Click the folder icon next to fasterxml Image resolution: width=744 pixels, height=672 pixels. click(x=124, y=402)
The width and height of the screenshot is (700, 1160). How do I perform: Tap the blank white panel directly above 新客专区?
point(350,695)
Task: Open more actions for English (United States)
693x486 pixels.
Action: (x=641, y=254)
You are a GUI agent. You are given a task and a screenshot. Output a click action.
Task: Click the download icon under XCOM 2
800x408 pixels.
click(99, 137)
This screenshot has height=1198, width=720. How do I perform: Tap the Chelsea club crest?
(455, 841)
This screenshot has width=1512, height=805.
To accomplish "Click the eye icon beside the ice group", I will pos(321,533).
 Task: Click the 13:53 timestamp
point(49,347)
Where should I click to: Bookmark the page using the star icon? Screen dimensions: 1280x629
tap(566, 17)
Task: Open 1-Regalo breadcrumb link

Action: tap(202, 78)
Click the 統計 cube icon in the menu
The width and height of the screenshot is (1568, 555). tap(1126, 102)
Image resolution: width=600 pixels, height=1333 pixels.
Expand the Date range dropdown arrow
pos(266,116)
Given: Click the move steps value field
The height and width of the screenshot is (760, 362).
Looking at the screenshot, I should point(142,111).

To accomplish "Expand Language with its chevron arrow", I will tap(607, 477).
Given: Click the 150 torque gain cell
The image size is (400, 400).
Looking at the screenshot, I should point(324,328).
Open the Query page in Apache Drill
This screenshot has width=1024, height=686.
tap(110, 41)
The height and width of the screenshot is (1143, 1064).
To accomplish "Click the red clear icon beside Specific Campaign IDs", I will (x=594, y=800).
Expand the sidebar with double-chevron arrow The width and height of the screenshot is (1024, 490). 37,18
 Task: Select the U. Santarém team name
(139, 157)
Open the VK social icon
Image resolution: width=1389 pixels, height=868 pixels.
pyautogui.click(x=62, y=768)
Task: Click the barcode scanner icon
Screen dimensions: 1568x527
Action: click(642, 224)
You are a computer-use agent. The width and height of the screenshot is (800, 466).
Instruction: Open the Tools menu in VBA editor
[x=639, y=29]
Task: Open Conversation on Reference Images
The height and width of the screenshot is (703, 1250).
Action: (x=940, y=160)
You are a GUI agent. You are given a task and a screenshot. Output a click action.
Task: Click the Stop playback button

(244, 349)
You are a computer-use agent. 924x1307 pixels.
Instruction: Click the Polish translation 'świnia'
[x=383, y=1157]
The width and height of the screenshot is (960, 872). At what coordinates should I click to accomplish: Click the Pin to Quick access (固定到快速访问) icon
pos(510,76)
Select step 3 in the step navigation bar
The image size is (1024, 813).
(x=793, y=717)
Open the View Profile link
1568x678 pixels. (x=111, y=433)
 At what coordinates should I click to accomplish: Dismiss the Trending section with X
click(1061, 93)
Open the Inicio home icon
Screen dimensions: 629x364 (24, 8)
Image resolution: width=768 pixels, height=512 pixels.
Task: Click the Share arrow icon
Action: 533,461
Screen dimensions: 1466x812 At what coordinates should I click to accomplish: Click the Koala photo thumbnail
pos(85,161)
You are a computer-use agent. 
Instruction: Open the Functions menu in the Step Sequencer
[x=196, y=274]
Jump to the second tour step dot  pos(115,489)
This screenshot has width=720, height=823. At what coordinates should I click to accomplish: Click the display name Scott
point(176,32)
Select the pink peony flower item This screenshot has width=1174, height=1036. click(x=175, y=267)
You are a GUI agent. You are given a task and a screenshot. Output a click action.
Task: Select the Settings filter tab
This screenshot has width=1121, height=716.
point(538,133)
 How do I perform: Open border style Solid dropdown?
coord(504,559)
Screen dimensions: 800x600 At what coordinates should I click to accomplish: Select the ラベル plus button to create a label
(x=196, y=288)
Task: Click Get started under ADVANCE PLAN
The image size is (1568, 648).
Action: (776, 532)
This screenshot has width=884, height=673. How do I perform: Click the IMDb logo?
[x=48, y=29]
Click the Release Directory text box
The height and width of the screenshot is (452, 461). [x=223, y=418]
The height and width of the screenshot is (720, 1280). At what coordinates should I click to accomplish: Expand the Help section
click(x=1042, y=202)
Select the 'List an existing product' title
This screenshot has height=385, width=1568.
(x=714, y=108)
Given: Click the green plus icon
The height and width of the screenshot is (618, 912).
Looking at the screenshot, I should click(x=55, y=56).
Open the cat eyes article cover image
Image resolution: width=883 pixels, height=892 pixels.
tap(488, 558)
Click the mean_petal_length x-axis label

++++

**TASK REQUIREMENTS:** From the line containing "Screen dimensions: 1466x812" down to the line containing "Given: Click the green plus icon" in the material above, reproduce every line exactly, including the two end lines.

**SOLUTION TO THIS PROBLEM:**
Screen dimensions: 1466x812 At what coordinates should I click to accomplish: Click the Koala photo thumbnail
pos(85,161)
You are a computer-use agent. 
Instruction: Open the Functions menu in the Step Sequencer
[x=196, y=274]
Jump to the second tour step dot  pos(115,489)
This screenshot has width=720, height=823. At what coordinates should I click to accomplish: Click the display name Scott
point(176,32)
Select the pink peony flower item This screenshot has width=1174, height=1036. click(x=175, y=267)
You are a GUI agent. You are given a task and a screenshot. Output a click action.
Task: Select the Settings filter tab
This screenshot has width=1121, height=716.
point(538,133)
 How do I perform: Open border style Solid dropdown?
coord(504,559)
Screen dimensions: 800x600 At what coordinates should I click to accomplish: Select the ラベル plus button to create a label
(x=196, y=288)
Task: Click Get started under ADVANCE PLAN
The image size is (1568, 648).
Action: (776, 532)
This screenshot has width=884, height=673. How do I perform: Click the IMDb logo?
[x=48, y=29]
Click the Release Directory text box
The height and width of the screenshot is (452, 461). [x=223, y=418]
The height and width of the screenshot is (720, 1280). At what coordinates should I click to accomplish: Expand the Help section
click(x=1042, y=202)
Select the 'List an existing product' title
This screenshot has height=385, width=1568.
(x=714, y=108)
Given: Click the green plus icon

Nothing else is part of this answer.